An Accountant for the Business: To Whom Do I Owe the Duty in a Divorce?
By Alyson Sprafkin

            Accountants for a business in which significant community interest exists owe a duty to the business, and not to either party to the divorce action.  An accountant for a specific business presumably should always work to elicit the most advantageous tax and other financial results for that business.  Divorce does not change this duty.

            Although an accountant for a community business may have a close relationship with the managing spouse and may have no relationship at all with the non-managing spouse, the accountant should refrain from “siding” with the managing spouse.  The accountant should maintain a neutral image throughout the divorce process by furnishing any forensic accountant appointed to the case and/or either attorney (if either subpoenas the records of the business) with any requested business documents, to the extent they are not privileged or otherwise protected.

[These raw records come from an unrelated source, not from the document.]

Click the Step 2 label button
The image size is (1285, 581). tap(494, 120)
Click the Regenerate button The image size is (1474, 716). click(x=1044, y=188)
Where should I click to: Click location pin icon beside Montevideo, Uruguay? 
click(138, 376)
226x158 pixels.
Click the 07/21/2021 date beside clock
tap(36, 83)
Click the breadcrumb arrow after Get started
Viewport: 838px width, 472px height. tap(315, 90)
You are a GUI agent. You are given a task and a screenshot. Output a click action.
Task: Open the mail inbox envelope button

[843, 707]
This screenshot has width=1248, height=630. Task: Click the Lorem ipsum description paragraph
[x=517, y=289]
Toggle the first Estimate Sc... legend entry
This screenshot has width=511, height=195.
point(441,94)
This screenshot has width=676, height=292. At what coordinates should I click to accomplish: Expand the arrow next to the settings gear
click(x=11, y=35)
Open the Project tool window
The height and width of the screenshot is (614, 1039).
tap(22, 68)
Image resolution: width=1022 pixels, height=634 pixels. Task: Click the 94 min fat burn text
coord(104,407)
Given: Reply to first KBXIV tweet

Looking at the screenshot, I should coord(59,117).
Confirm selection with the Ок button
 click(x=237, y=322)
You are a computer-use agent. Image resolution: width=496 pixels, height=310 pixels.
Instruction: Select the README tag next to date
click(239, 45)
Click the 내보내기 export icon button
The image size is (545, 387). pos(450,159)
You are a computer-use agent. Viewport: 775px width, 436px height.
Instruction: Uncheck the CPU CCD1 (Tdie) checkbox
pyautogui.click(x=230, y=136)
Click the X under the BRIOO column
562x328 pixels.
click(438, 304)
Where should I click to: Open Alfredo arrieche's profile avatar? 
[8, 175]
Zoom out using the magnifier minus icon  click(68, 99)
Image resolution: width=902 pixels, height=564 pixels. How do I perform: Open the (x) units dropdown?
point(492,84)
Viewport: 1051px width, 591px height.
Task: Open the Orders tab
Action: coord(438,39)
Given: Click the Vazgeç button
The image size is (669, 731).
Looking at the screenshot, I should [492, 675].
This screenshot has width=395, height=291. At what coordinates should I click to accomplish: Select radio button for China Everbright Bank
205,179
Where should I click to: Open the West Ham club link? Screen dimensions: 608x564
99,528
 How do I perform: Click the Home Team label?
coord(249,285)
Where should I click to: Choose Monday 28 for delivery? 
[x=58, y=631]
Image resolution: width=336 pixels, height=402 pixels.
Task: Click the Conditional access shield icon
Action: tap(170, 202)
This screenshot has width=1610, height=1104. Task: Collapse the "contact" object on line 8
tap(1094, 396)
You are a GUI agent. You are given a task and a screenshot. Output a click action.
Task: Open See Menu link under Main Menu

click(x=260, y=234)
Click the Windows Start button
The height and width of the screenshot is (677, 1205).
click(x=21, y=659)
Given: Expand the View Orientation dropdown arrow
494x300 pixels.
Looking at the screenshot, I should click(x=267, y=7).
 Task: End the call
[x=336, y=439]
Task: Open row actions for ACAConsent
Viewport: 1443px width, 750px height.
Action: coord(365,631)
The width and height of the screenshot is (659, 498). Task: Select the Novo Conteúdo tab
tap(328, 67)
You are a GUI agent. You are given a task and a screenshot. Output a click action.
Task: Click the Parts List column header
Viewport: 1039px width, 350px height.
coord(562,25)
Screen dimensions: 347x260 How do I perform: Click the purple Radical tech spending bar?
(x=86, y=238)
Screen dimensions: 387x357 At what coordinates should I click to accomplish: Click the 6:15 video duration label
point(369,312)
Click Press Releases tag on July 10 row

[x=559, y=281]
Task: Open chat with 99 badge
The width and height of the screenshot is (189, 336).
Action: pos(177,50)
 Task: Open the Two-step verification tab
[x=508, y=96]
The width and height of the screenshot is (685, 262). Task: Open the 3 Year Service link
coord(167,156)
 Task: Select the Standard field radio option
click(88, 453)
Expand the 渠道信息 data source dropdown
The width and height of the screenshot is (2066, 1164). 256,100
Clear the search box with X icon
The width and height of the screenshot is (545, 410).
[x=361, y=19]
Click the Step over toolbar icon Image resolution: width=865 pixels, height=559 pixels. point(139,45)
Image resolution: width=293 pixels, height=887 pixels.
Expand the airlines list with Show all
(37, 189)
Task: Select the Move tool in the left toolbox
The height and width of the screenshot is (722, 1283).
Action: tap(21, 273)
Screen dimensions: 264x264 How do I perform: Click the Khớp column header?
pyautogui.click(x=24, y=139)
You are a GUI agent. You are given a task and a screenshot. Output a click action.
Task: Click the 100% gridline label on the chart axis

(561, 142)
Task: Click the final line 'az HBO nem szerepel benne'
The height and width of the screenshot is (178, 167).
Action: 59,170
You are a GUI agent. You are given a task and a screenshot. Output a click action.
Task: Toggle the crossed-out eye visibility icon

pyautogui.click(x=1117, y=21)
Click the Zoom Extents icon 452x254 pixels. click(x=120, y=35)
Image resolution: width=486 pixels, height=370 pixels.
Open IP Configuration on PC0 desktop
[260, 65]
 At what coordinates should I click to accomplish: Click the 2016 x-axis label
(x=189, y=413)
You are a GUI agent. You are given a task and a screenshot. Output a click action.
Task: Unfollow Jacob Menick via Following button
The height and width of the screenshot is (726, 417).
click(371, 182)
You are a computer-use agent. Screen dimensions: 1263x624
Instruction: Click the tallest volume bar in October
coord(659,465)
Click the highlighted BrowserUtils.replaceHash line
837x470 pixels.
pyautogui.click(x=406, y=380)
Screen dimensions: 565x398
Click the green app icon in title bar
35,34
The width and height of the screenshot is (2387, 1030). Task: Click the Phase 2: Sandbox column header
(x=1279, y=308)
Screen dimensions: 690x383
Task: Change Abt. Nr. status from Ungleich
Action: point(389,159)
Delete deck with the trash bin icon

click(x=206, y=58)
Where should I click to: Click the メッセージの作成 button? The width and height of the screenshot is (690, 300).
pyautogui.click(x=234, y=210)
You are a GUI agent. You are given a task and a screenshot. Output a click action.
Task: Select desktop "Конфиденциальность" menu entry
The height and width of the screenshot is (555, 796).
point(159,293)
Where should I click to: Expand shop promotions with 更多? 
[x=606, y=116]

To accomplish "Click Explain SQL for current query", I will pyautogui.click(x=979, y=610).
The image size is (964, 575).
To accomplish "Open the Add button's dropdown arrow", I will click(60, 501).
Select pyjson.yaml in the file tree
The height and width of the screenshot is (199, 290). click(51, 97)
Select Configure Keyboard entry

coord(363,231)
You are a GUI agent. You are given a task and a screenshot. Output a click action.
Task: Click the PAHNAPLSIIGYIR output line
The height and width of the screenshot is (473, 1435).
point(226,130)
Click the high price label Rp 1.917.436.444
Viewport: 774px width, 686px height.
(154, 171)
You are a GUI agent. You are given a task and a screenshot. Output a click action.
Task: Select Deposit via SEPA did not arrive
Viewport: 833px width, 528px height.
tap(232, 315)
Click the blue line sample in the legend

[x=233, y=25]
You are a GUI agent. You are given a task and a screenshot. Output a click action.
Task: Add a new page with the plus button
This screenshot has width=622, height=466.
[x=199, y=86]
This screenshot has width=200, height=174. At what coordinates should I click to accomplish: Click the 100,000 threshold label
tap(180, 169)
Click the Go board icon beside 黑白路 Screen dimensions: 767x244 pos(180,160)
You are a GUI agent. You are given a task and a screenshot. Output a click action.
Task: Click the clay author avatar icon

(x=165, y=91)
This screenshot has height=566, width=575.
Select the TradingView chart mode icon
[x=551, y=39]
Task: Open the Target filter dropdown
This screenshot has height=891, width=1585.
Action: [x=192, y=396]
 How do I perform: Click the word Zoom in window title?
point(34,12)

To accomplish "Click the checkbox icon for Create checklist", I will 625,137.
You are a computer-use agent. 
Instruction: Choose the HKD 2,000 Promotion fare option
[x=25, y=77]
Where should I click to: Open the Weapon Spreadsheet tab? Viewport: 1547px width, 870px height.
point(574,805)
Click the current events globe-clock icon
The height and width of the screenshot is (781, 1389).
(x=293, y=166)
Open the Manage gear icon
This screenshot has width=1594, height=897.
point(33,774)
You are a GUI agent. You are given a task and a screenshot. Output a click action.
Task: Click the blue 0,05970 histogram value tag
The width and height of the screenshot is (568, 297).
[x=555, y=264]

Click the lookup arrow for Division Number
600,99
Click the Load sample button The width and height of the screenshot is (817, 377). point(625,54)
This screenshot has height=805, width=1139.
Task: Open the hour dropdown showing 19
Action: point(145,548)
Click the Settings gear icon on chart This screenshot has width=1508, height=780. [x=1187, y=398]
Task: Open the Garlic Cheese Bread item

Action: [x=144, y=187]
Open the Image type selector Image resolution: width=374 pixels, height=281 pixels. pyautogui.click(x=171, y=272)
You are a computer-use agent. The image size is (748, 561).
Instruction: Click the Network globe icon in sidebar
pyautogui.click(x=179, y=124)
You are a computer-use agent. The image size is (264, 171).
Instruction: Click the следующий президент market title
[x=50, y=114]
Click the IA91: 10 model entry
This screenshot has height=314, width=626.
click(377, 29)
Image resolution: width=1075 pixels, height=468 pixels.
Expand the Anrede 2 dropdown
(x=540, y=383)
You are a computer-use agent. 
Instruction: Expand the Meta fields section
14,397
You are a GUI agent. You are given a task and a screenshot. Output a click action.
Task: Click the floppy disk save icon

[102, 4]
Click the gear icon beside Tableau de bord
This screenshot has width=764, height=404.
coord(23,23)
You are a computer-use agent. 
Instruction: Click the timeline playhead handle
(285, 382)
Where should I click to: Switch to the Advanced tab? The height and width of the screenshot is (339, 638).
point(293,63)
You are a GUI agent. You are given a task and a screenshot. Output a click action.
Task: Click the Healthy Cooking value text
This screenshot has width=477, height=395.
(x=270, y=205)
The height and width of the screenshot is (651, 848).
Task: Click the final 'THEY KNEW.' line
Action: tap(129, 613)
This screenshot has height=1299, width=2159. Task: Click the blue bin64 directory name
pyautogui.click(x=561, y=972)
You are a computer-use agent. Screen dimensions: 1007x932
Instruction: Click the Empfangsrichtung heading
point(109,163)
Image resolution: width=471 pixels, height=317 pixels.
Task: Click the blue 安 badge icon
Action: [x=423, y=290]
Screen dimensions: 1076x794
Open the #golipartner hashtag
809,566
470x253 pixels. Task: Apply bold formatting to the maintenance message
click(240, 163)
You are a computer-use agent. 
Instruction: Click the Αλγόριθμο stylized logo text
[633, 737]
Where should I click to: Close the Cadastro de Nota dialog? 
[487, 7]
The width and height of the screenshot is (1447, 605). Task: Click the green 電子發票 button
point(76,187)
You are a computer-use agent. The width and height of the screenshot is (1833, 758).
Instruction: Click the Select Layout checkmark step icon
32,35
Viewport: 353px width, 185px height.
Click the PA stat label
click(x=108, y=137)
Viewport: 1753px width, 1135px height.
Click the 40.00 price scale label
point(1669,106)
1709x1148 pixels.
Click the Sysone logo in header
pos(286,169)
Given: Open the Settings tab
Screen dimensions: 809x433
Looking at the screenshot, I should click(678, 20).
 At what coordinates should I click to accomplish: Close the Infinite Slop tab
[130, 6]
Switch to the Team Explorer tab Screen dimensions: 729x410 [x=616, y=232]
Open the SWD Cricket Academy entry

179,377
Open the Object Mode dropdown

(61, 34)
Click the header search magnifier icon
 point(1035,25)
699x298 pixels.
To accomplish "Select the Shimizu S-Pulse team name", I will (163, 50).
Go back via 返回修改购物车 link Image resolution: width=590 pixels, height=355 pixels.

            An accountant who has a close personal and/or working relationship with the managing spouse may believe that directing his loyalty to that spouse will help that spouse in the divorce proceeding.  This assumption is wrong and can be fatal to the managing spouse’s position in the case.  If the non-managing spouse hires a remotely competent attorney, the attorney will question the accountant’s behavior, and if the behavior results in a significant decrease of the community interest in the business, then the court will penalize the managing spouse.

            Finally, a business accountant should be cautious when assisting a forensic accountant hired by one side.  Just because the business accountant is providing the forensic accountant with information does not mean the two are working together.  Remain neutral in your dealings with the forensic accountant.  Never share opinions (as opposed to data) with the forensic accountant upon which the forensic accountant might rely in valuing the business.  For example, you may want to provide the forensic accountant with the business’s balance sheets, profit and loss statements and tax returns for a specific time period.  You should not share your analysis of any of these documents with the forensic accountant.  Let the forensic accountant draw her own independent conclusions.